Training and feature reduction for PPIscreenML.

(A) Receiver operating characteristic (ROC) plot demonstrating classification performance on a completely held-out test set, for an XGBoost model using 57 features. (B) The number of features was reduced using sequential backwards selection, from 57 features to 7 features. (C) Classification performance of PPIscreenML (7 features) on the same completely held-out test set.

Classification performance of PPIscreenML relative to pDockQ and iPTM.

The same test set is used here. These complexes were not seen in any phase of developing PPIscreenML, but may have been used in developing pDockQ or iPTM. (A) Receiver operating characteristic (ROC) plot shows superior performance of PPIscreenML relative to these other two methods. (B) Overlaid histograms show clear separation of actives and decoys scored using PPIscreenML. (C) Overlaid histograms show overlapping distributions when models are scored with pDockQ or iPTM.

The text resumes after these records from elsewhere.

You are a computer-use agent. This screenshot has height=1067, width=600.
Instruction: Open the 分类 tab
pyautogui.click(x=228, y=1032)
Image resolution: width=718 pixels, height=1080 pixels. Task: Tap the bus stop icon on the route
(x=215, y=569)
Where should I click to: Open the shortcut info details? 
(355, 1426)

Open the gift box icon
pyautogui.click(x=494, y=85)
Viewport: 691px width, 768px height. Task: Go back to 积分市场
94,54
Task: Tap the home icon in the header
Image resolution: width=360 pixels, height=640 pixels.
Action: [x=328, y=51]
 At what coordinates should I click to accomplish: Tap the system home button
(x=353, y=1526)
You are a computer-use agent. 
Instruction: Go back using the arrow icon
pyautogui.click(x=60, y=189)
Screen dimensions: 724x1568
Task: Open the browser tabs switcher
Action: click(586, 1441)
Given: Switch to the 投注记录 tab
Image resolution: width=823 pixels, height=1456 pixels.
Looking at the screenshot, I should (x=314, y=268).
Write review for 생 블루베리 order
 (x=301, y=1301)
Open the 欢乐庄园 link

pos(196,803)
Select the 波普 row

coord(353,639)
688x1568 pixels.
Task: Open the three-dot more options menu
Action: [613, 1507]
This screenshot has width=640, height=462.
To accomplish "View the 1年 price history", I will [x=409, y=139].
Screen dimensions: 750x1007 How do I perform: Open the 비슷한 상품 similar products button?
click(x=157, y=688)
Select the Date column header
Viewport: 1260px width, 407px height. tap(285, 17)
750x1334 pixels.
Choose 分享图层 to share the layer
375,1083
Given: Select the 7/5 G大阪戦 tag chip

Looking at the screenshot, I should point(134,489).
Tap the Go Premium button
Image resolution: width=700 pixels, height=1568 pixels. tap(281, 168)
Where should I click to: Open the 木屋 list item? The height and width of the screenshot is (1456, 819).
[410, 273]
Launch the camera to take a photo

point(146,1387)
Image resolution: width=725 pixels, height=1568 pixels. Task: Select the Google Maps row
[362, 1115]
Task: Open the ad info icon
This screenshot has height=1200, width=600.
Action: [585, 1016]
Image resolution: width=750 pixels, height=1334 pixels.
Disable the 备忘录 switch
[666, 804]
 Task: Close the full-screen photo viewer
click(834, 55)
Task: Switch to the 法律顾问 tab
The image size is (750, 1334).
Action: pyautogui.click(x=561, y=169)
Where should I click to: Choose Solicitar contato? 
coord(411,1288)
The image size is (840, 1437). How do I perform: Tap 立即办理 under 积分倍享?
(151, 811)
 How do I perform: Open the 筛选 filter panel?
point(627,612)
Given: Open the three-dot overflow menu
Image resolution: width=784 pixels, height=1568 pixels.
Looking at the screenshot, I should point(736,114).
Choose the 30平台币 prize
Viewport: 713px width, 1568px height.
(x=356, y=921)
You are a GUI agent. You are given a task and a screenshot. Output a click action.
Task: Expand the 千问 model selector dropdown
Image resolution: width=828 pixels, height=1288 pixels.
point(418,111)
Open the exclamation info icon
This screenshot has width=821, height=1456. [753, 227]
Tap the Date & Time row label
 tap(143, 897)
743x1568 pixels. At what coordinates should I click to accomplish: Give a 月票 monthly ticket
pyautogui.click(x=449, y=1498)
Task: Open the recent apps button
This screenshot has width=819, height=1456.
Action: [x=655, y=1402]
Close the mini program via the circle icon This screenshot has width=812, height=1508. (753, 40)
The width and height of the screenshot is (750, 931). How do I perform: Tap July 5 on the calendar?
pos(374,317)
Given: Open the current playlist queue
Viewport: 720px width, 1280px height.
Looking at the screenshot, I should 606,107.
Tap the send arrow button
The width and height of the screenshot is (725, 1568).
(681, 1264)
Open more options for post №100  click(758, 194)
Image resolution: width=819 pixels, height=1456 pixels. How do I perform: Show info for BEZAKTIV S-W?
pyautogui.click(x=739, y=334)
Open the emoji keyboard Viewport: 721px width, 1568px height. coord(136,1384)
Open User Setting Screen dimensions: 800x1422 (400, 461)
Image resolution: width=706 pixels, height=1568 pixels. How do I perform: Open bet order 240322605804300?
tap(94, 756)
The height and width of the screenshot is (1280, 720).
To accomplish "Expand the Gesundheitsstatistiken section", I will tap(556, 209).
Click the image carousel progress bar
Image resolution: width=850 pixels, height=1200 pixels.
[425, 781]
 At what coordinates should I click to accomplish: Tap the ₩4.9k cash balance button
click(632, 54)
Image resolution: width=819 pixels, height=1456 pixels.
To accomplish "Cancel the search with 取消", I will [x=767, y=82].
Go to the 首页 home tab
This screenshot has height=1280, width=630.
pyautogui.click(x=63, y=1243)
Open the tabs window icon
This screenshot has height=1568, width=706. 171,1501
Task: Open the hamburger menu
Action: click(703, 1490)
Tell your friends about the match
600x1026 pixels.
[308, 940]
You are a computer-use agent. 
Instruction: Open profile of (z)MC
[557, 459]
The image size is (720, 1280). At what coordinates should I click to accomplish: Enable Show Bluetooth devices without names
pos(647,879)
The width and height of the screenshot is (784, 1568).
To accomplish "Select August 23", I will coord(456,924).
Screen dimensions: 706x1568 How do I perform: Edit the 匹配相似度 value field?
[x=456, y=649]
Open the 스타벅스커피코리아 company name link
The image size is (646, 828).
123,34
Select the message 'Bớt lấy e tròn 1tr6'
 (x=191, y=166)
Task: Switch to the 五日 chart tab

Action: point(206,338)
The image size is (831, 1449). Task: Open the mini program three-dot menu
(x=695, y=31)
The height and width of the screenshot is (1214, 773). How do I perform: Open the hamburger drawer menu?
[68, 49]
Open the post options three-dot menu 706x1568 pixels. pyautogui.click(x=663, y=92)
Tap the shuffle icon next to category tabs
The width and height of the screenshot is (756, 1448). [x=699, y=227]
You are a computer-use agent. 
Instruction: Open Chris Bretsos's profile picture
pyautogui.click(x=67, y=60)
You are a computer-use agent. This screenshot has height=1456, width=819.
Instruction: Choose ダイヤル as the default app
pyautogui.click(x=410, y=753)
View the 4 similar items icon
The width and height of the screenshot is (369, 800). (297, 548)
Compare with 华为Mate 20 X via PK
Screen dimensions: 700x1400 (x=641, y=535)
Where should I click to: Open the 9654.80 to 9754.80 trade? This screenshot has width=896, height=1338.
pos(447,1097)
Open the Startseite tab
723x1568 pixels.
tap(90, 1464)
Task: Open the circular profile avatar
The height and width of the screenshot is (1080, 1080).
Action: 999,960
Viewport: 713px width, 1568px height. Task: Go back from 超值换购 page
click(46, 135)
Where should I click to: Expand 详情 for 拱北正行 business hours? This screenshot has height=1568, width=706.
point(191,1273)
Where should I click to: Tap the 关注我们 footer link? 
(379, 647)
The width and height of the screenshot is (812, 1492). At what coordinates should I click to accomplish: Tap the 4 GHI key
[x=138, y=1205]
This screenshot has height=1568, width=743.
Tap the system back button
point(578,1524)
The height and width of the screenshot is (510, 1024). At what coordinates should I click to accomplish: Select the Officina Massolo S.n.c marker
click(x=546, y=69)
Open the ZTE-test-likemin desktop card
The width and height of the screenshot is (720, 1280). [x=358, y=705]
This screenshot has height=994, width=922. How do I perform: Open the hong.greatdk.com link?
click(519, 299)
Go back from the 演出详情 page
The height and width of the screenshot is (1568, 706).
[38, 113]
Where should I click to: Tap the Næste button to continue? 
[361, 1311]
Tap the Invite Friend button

Performance of PPIscreenML using various threshold values.

By adjusting the threshold score at which a test complex is assigned as active/decoy PPIscreenML can be used in regimes that prioritize returning only the most confident pairings (a high threshold score yields high precision but poor recall) or in exploratory regimes that return more speculative pairings as well (a lower threshold score yields high recall but poorer precision).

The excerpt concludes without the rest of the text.